* _EXERCISE PROMPT_
Go through the data below and return each line containing the word "Skip".

=== Begin Enclosure ===

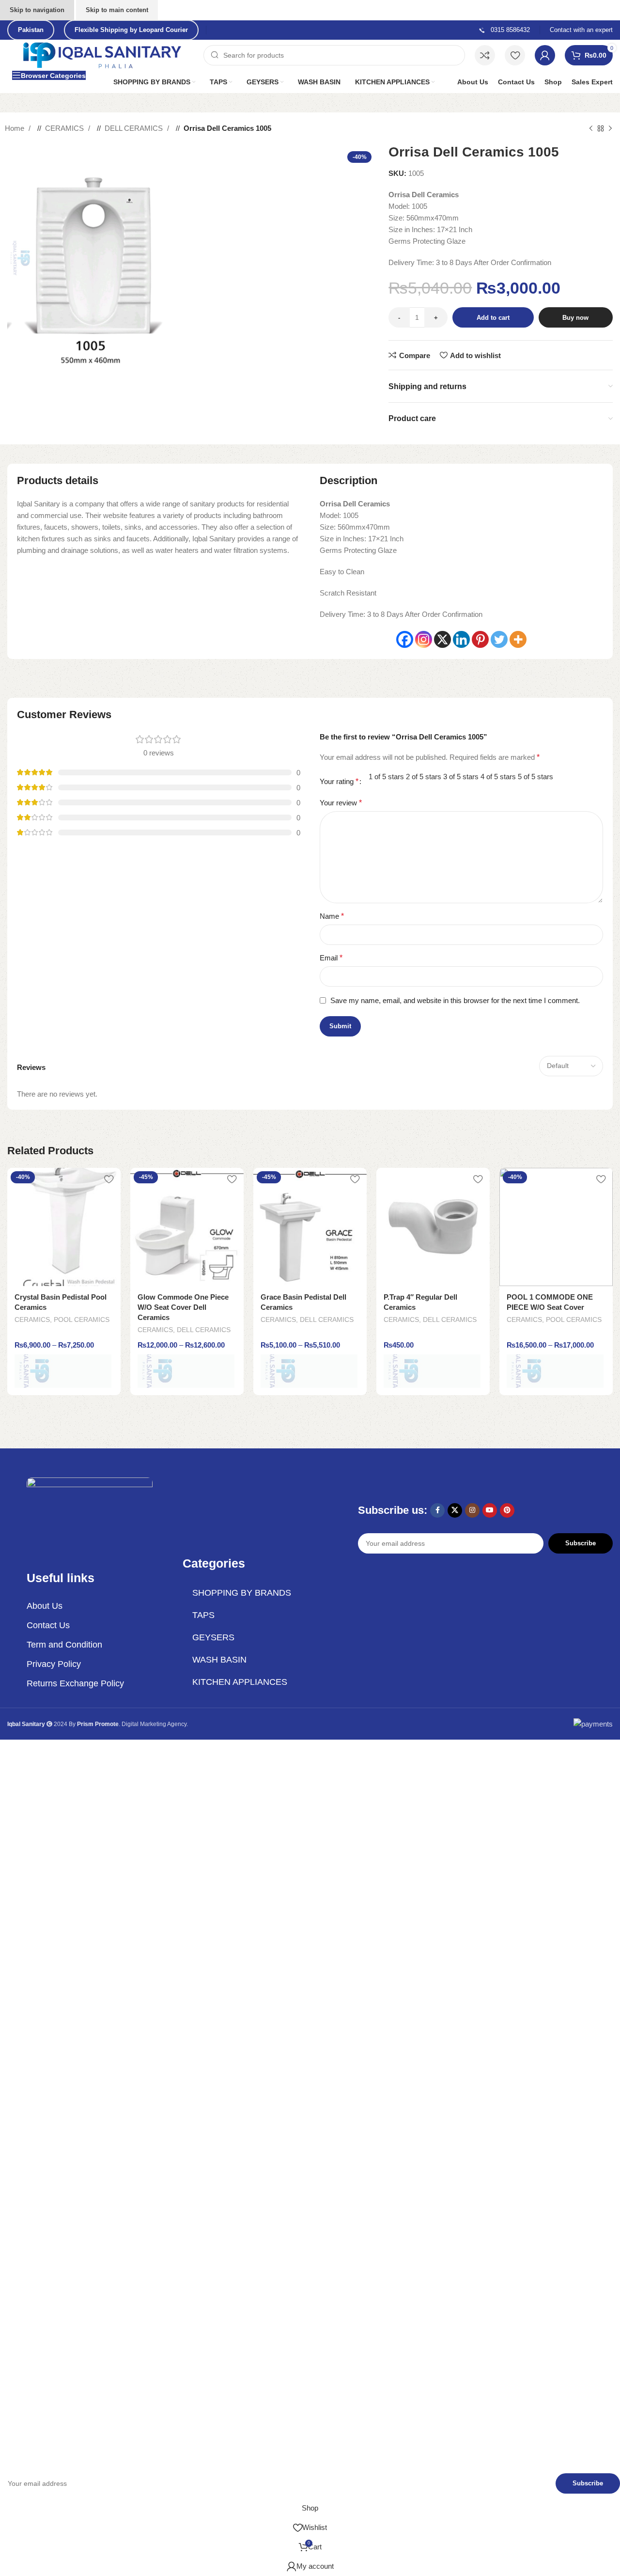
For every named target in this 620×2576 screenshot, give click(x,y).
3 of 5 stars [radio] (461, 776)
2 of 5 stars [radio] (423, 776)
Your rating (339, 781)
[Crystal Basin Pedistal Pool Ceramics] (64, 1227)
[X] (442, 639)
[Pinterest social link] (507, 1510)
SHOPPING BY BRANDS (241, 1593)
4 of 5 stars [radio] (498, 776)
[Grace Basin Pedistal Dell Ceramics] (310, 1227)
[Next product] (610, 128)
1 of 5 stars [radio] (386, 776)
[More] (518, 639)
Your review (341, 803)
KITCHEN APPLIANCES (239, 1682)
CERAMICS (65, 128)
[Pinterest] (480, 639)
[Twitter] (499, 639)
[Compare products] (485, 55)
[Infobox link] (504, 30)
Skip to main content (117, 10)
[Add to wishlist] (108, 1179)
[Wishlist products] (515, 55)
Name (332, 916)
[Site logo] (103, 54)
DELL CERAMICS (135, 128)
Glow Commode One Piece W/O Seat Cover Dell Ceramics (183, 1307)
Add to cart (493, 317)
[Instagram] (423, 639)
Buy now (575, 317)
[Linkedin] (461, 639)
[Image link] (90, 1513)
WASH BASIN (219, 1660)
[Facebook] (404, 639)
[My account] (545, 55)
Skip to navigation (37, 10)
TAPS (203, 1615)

=== End Enclosure ===

* _FINAL ANSWER_
Skip to main content (117, 10)
Skip to navigation (37, 10)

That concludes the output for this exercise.